— PROVIDED PASSAGE —
- - - - -

Stock Markets March 18, 2026

Morgan Stanley Boosts Heidelberg Materials as Carbon Concerns Ease

Brokerage lifts rating to overweight, arguing carbon pricing fears have exaggerated downside and setting a €219 target

By Maya Rios
Morgan Stanley Boosts Heidelberg Materials as Carbon Concerns Ease

Morgan Stanley raised its recommendation on Heidelberg Materials from underweight to overweight and set a price target of €219, saying the recent share weakness reflects overstated fears about carbon costs. The upgrade and supporting analysis, including a reverse discounted cash flow model and operational outlook, sent the stock higher and highlights the brokerage's view that carbon pricing has not been the dominant force behind European cement pricing.

Key Points

  • Morgan Stanley upgraded Heidelberg Materials from underweight to overweight and set a €219 price target, citing overstated carbon pricing concerns and implying about 30.4% upside from the recent close.
  • The brokerage's analysis argues carbon pricing has not been the primary driver of European cement pricing, noting that free allowances have covered most sector emissions and that EUAs and cement PPIs have not moved in lockstep.
  • Morgan Stanley's forecasts place FY26 and FY27 EBIT above consensus, driven by margin improvements from the Transformation Accelerator programme and bolt-on acquisitions in Europe and North America; valuation metrics include 7.4x FY26 EV/EBITDA and a 7.1% FY26 free cash flow yield.

Morgan Stanley upgraded Heidelberg Materials from "underweight" to "overweight" on Wednesday and established a price target of €219, arguing that the stock's decline from its 52-week high has been driven in part by misplaced concerns about carbon costs. The brokerage noted a roughly 30% fall from the 52-week peak of €241.80 and said the rating change helped push the shares up more than 4% following the research note.

Shares had closed at €168 on Tuesday, not far above their 52-week low of €133.90, after moving down alongside European carbon allowance prices since late January.

In its written analysis Morgan Stanley said: "We see limited evidence that carbon pricing is the primary driver of cement pricing in Europe." The note added that generous allocations of free allowances have covered almost all emissions from the cement sector in recent years, which the brokerage argued undermines a straightforward cost-push explanation for recent pricing behaviour in the industry.

The research team contrasted market moves in carbon EUAs and cement producer price indices to support that point. Between 2016 and 2020 carbon EUAs rose by more than 300 percent while cement producer price indices in major European markets increased by less than 10 percent. More recently, Morgan Stanley noted a 24 percent drop in EUA prices since 2023 that coincided with a 10 percent rise in German and French cement PPIs.

- - - - -

— SOURCE MATERIAL —
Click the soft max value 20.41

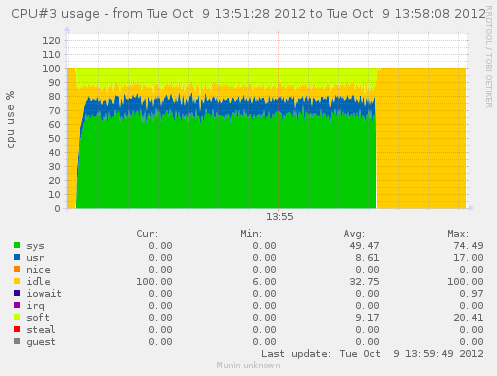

- - - - -

— THINGS TO DO —
1: Do these statements agree with the Heidelberg Materials article? Answer yes or no for each, quoting the deciding words of the article.
(a) Morgan Stanley set a price target of €219.
(b) The shares closed at €168 on Wednesday.
(c) Between 2016 and 2020, cement producer price indices in major European markets rose by more than 10 percent.
2: Answer from the Heidelberg Materials article:
(a) What was the stock's 52-week low?
(b) By what percentage have EUA prices dropped since 2023?
(c) What FY26 free cash flow yield is listed?
3: Please repeat the Heidelberg Materials article from "Stock Markets March" to "European cement pricing.".
Rely only on the Heidelberg Materials article, not on the material.

— COMPLETE ANSWERS —
1:
(a) Yes: "set a price target of €219"
(b) No: "Shares had closed at €168 on Tuesday"
(c) No: "cement producer price indices in major European markets increased by less than 10 percent"

2:
(a) €133.90
(b) 24 percent
(c) 7.1%

3:
Stock Markets March 18, 2026

Morgan Stanley Boosts Heidelberg Materials as Carbon Concerns Ease

Brokerage lifts rating to overweight, arguing carbon pricing fears have exaggerated downside and setting a €219 target

By Maya Rios
Morgan Stanley Boosts Heidelberg Materials as Carbon Concerns Ease

Morgan Stanley raised its recommendation on Heidelberg Materials from underweight to overweight and set a price target of €219, saying the recent share weakness reflects overstated fears about carbon costs. The upgrade and supporting analysis, including a reverse discounted cash flow model and operational outlook, sent the stock higher and highlights the brokerage's view that carbon pricing has not been the dominant force behind European cement pricing.